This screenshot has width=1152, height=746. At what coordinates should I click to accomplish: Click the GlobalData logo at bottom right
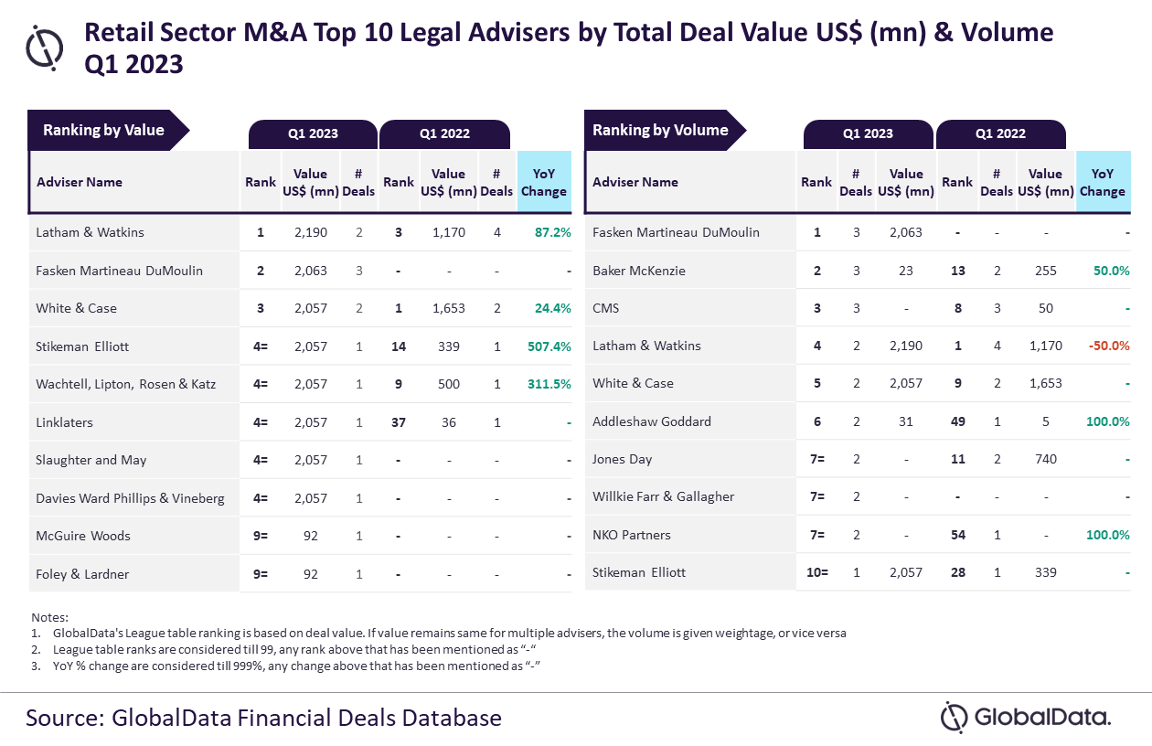[x=1026, y=717]
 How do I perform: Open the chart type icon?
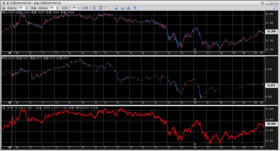click(122, 8)
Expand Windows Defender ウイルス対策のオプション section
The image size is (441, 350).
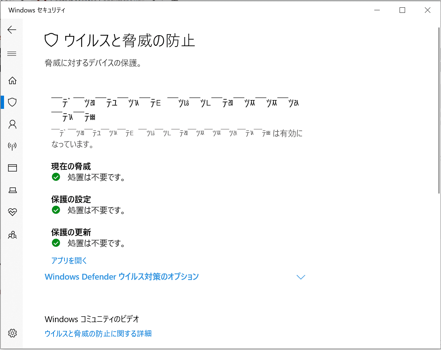[x=122, y=277]
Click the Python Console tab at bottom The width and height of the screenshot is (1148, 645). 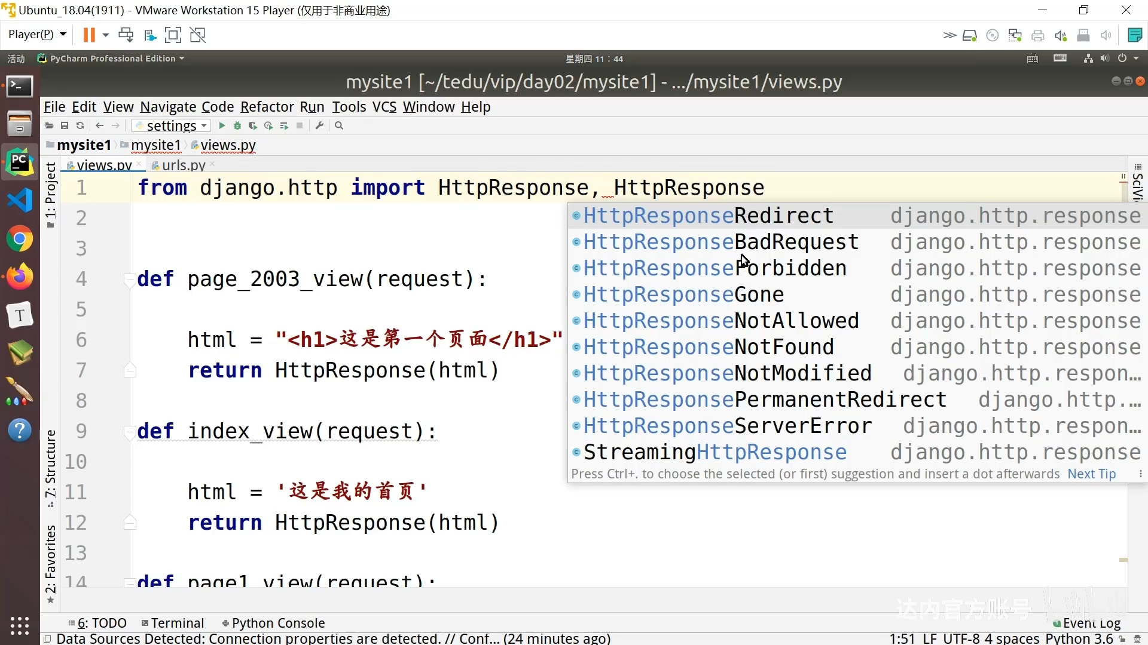279,623
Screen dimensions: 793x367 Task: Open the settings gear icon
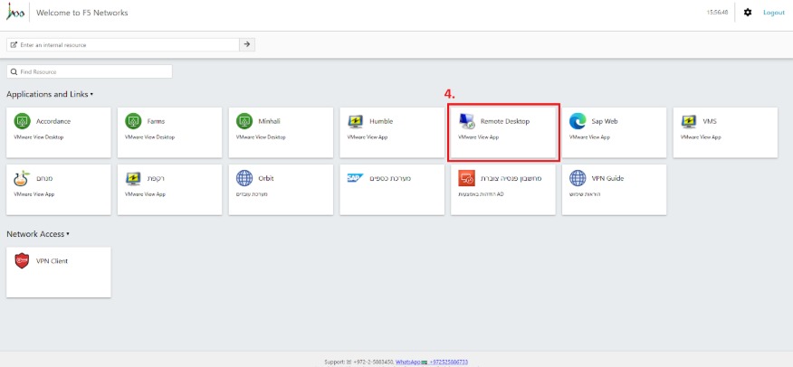click(747, 13)
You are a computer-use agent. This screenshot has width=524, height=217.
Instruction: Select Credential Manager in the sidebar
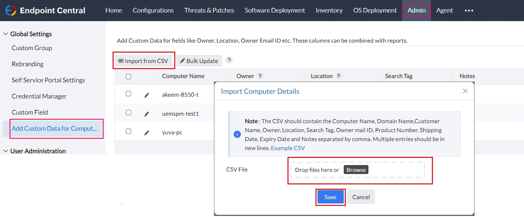(x=39, y=96)
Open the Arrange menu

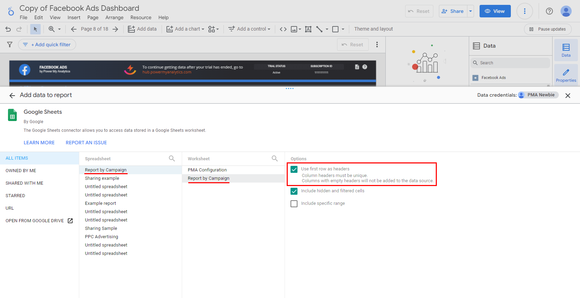click(114, 18)

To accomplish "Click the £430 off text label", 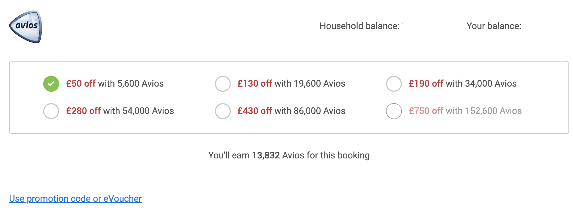I will click(255, 111).
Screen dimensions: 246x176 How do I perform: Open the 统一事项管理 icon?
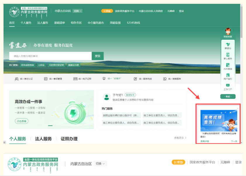[x=46, y=79]
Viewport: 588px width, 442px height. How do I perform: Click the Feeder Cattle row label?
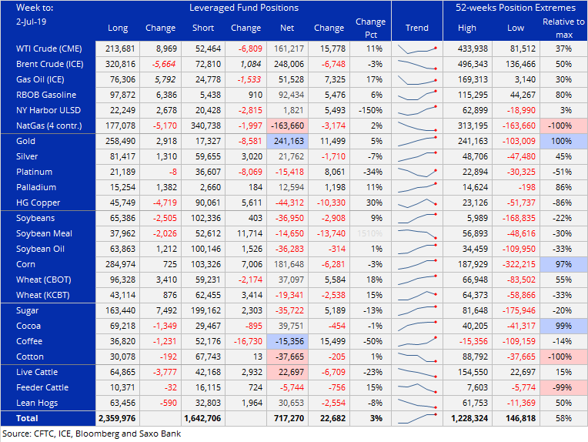tap(42, 388)
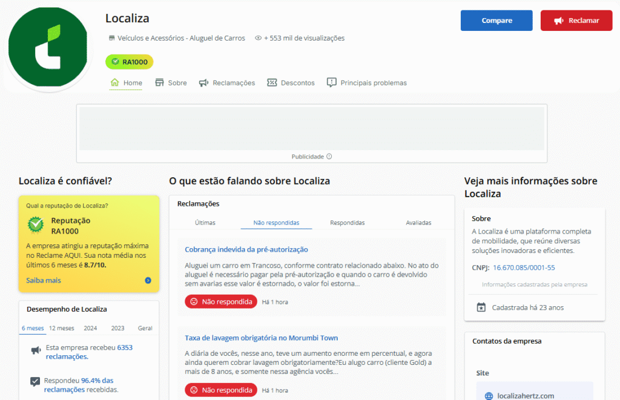620x400 pixels.
Task: Select the Respondidas tab
Action: [347, 223]
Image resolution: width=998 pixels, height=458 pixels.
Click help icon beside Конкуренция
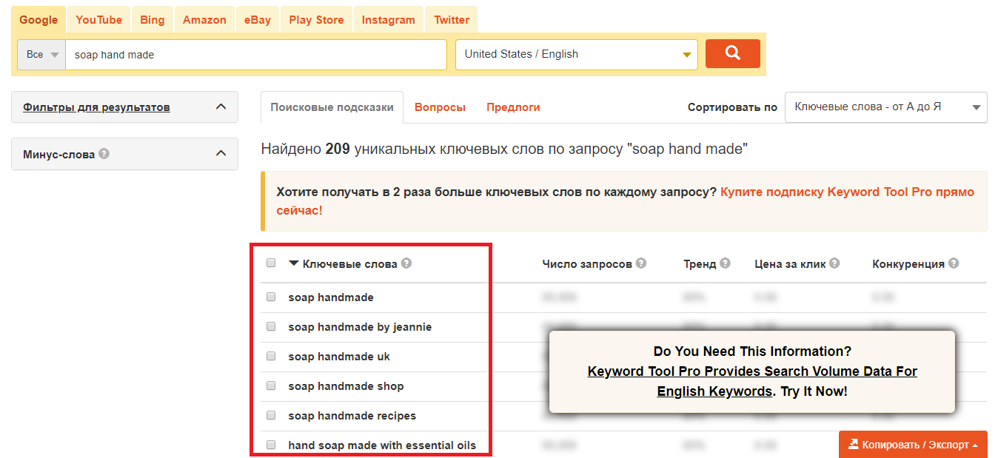(x=954, y=263)
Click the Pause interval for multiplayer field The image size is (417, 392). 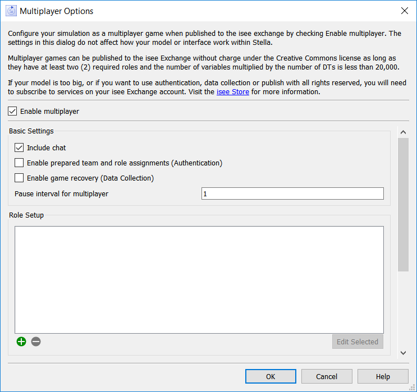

Requirement » What is the exact wording of the lines from the one bearing "Viewport: 588px width, 442px" through the final line of the records above? Write it out without the pictures.

Finished task »
Viewport: 588px width, 442px height. How do I perform: Click the Feeder Cattle row label?
tap(42, 388)
620x400 pixels.
Task: Select the Respondidas tab
Action: [347, 223]
Image resolution: width=998 pixels, height=458 pixels.
Click help icon beside Конкуренция
(x=954, y=263)
Click the Pause interval for multiplayer field The image size is (417, 392). 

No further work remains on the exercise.